-- BEGIN --
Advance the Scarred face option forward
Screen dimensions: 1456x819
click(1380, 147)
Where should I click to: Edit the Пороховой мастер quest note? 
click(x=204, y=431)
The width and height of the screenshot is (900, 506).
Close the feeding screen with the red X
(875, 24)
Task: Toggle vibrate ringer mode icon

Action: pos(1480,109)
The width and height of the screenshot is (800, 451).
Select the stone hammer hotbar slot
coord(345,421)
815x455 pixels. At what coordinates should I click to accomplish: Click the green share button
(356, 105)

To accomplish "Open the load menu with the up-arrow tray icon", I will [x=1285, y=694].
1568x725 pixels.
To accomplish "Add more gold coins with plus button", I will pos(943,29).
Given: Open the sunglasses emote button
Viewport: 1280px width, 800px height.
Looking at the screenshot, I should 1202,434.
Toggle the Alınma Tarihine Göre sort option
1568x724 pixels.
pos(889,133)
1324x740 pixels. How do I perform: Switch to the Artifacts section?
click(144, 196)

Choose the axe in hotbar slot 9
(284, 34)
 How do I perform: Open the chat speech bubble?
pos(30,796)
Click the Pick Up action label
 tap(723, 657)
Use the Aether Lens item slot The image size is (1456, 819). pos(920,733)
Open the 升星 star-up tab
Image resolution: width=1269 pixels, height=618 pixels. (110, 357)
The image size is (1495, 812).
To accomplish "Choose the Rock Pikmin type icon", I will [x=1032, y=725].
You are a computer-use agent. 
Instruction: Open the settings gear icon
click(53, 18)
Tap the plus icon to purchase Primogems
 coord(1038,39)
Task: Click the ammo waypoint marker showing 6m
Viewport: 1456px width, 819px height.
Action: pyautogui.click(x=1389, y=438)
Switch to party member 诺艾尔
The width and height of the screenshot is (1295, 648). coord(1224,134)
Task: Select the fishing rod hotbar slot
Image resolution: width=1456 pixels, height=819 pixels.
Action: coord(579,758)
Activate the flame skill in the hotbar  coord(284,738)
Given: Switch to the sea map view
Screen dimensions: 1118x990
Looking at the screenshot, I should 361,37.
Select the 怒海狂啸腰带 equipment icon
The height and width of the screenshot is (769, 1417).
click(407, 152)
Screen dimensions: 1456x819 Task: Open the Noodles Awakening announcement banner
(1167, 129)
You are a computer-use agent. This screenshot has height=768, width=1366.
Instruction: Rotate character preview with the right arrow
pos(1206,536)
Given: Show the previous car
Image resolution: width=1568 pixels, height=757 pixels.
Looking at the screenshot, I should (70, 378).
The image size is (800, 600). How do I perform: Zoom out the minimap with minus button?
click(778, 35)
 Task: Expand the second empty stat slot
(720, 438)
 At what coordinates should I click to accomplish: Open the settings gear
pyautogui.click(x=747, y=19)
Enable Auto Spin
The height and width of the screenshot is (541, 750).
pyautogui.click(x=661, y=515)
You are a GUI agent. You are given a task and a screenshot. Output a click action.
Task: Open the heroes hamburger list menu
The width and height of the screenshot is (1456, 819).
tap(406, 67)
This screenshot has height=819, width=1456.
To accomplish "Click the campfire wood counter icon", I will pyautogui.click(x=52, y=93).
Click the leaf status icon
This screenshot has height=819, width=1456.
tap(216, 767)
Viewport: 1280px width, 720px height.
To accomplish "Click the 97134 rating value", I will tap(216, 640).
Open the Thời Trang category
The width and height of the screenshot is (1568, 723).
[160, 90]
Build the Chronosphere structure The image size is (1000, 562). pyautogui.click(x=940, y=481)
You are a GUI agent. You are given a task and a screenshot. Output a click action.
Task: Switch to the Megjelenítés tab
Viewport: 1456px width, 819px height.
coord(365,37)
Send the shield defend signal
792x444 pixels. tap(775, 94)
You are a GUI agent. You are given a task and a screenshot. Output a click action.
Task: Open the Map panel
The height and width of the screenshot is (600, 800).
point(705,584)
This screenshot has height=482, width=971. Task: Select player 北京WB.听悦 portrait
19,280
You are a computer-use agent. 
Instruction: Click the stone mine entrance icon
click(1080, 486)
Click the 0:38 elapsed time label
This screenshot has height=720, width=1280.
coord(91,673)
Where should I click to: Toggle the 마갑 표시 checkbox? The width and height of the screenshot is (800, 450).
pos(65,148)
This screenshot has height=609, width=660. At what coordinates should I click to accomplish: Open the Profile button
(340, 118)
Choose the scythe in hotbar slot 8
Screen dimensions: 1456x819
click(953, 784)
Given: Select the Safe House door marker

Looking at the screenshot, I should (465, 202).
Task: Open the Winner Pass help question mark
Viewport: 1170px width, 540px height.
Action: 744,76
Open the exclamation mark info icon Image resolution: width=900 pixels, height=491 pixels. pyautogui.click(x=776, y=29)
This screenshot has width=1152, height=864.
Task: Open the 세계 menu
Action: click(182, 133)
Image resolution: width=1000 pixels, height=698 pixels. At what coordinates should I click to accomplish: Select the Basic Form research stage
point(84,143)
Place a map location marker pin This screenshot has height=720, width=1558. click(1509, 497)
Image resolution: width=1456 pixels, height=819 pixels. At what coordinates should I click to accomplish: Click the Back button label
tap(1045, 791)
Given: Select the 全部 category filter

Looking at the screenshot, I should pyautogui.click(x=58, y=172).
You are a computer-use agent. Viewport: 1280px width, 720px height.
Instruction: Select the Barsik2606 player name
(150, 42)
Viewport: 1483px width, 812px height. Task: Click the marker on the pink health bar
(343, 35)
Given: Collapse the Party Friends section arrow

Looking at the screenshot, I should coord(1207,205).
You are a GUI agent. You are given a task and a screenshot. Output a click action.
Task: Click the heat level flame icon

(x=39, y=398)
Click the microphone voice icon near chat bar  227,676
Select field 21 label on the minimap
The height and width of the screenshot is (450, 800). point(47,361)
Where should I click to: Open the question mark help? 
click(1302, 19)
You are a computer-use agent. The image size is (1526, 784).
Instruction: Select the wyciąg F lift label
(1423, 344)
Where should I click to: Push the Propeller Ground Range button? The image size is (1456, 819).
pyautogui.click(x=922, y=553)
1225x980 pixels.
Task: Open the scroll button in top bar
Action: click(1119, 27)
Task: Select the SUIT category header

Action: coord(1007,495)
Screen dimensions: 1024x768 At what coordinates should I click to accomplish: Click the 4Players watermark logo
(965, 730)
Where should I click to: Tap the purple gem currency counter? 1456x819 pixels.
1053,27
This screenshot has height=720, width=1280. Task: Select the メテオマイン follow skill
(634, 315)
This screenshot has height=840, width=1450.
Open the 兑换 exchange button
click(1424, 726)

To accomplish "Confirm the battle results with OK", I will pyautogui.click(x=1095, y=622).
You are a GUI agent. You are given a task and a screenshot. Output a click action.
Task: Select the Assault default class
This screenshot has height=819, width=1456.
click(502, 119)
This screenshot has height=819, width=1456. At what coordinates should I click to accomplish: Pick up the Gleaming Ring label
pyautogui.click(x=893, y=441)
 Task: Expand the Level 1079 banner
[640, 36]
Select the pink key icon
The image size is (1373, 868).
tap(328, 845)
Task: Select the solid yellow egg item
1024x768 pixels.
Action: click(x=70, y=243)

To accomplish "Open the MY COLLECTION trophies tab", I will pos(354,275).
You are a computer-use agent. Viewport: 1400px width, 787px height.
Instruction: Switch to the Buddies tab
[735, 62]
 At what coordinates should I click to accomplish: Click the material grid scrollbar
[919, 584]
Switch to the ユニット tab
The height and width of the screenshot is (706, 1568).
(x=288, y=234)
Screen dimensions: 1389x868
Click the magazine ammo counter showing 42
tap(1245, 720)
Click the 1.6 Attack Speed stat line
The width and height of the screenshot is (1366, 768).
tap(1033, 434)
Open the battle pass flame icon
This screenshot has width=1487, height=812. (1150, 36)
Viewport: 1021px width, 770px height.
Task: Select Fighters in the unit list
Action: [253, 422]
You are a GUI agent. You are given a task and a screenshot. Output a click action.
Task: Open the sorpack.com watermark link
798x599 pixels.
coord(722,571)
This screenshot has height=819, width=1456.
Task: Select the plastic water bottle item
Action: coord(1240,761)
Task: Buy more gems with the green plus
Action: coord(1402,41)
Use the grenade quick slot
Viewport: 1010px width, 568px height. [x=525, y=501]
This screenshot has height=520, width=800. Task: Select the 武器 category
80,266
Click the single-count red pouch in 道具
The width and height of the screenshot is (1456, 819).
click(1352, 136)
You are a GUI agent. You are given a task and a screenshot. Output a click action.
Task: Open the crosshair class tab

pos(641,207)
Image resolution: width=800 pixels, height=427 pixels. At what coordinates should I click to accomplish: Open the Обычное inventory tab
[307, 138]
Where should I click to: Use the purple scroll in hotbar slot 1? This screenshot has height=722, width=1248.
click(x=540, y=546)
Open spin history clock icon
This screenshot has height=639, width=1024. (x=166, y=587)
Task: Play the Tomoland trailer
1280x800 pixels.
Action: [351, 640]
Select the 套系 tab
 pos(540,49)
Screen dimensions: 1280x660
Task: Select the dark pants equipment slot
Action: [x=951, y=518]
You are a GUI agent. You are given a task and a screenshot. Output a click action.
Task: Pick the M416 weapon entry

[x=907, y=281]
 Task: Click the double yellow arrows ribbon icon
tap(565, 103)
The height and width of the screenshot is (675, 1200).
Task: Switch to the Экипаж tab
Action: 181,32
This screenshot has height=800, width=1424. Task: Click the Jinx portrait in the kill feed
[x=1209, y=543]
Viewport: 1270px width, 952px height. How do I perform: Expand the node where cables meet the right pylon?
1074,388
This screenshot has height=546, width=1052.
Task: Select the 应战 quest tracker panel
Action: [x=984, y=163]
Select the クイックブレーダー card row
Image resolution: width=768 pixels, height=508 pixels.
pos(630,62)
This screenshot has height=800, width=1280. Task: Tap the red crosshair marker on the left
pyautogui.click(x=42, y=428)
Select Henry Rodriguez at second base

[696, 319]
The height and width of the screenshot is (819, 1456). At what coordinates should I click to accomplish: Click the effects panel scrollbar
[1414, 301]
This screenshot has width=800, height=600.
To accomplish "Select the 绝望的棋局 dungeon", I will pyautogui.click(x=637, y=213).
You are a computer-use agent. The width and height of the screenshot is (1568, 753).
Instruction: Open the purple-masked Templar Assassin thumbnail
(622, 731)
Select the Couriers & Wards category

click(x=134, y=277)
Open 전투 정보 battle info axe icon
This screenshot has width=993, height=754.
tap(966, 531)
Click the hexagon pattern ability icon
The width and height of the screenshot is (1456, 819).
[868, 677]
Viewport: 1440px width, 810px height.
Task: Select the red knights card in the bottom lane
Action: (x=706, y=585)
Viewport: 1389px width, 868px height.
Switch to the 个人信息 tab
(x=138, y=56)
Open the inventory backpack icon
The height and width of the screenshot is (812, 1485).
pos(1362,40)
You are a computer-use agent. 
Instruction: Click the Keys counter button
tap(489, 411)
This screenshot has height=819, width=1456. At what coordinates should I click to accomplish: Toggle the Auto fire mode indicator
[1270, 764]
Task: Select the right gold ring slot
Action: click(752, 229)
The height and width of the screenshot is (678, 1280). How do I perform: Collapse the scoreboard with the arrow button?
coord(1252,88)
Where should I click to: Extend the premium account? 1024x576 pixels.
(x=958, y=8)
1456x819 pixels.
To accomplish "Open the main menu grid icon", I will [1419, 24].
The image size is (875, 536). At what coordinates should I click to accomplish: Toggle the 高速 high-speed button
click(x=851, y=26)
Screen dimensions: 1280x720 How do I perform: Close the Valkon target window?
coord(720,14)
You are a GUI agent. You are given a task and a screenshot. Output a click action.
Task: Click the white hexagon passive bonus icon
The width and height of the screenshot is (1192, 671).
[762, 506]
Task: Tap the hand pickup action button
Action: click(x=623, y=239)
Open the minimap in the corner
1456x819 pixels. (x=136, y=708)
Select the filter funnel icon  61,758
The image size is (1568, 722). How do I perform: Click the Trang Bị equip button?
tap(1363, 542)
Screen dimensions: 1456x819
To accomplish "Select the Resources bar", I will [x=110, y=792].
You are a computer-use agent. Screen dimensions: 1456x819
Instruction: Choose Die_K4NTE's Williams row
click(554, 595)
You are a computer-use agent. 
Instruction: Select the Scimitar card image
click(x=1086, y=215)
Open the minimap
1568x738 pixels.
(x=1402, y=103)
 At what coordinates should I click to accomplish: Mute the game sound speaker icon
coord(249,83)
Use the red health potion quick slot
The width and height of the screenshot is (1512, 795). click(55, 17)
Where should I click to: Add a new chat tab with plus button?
-- END --
* **EXERCISE INSTRUCTIONS**
Can you put every line of the records above, from the one containing "will [x=1285, y=694]." down to the one containing "I will pos(943,29).", both included, into a numbered list with blank lines left out?

* **WORKED SOLUTION**
1. To accomplish "Open the load menu with the up-arrow tray icon", I will [x=1285, y=694].
2. 1568x725 pixels.
3. To accomplish "Add more gold coins with plus button", I will pos(943,29).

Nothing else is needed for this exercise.